According to the World Competitiveness Index of the World Economic Forum, Brazil ranked 108th among 137 economies in 2017 in terms of the general quality of its infrastructure. Corruption scandals are also present in the country.
Russia, which is the world’s largest transcontinental country with global influence and a large economy, also possesses the largest nuclear arsenal on the planet and enormous military power, which it has used in Syria and now in Ukraine. Russia provides the best standard of living for its residents, compared to the rest of the BRICS countries, with 3.5 percent of GDP spent on education and 3.1 percent on public health. The number of residents living below the poverty line amounts to just 0.2 percent of its population. The Russian economy suffers, however, from the critical problem of corruption, which exists in all countries to a greater or lesser degree, as well as from a significant lack of banking infrastructure due to insufficiently developed financial markets, difficulty obtaining loans, and limited investment options.
An emerging world power with an ever-growing economy, India is currently the fifth largest economy in the world based on its GDP, while its territory is home to the second largest population in the world, after that of China, reaching close to 1.4 billion people.
The country’s GDP growth has been among the highest in the world over the past decade, achieving an annual growth rate of between six and seven percent. However, India has one of the lowest per capita incomes in the world while facing huge social problems at home due to poverty. It has the lowest percentages of GDP spent on education and health among the BRICS, at 2.7 percent and 1.2 percent, respectively. India is regionally oriented.
Home to 1.4 billion people, China is expanding rapidly with economic penetration in Asia, Latin America, Africa, and other regions of the world. It is the economic giant of the East with an annual growth rate of 6.6 percent, thus threatening the economic primacy of the US. China has been the world’s leading exporter since 2014.
At the same time, although it is the second largest economy in the world, China remains a middle-income country as its per capita income is still only about a quarter of that of countries with high incomes, and about 375 million Chinese live below the poverty line of USD 5.50 a day. Corruption appears to occur at particularly high rates.
Due to its geographical position at the southern tip of the continent, which gives it access to two oceans, South Africa is a hub country and China’s largest trading partner in Africa. At the same time, hundreds of Chinese companies, both state-owned and private, are currently active in the country.

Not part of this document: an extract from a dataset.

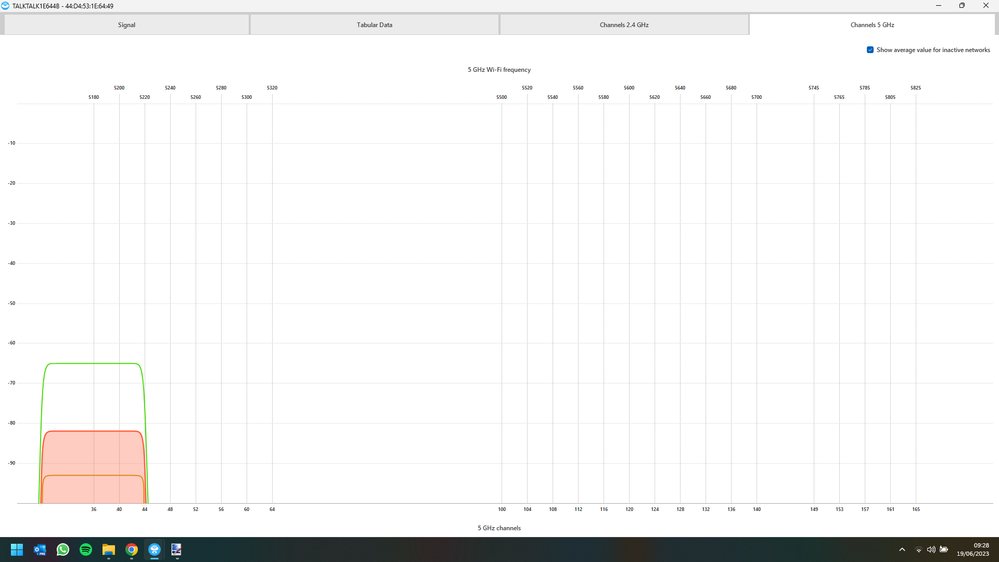Click the red shaded network area
This screenshot has height=562, width=999.
click(x=93, y=453)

South Africa’s economy is the second-largest on the African continent, behind Nigeria’s. It has natural wealth in gold, silver, and coal but also one of the highest rates of inequality in the world. The richest 10 percent of the population owns about 71 percent of the net wealth, while the bottom 60 percent own seven percent of the net wealth.
It is a country with particular political weight in Africa as the only African member state of the G20 group, which, however, needs a reform effort for its further economic development.
The BRICS are the opposing camp of the West, whether expressed politically by the US-Anglo-Saxon countries-European Union alliance, militarily by NATO, or economically by the international economic organizations of American origin, such as the IMF, World Bank, and World Trade Organization. The bloc’s strategic objective is to effectively and successfully counter the US-dominated international financial architecture through close cooperation.
After 15 years, during which many questioned the viability of the scheme, the existing global balances led to the enlargement of the bloc. Many countries have expressed their desire to become members of the BRICS, such as Argentina, Egypt, Venezuela, Mexico, Iran, Vietnam, Bangladesh, and others.
Thus, the agenda of the BRICS, which have succeeded in consolidating their position on the global political and economic scene, leads to the reduction of the dominance of the US and the Western world in general and to the establishment of a new multipolar reality.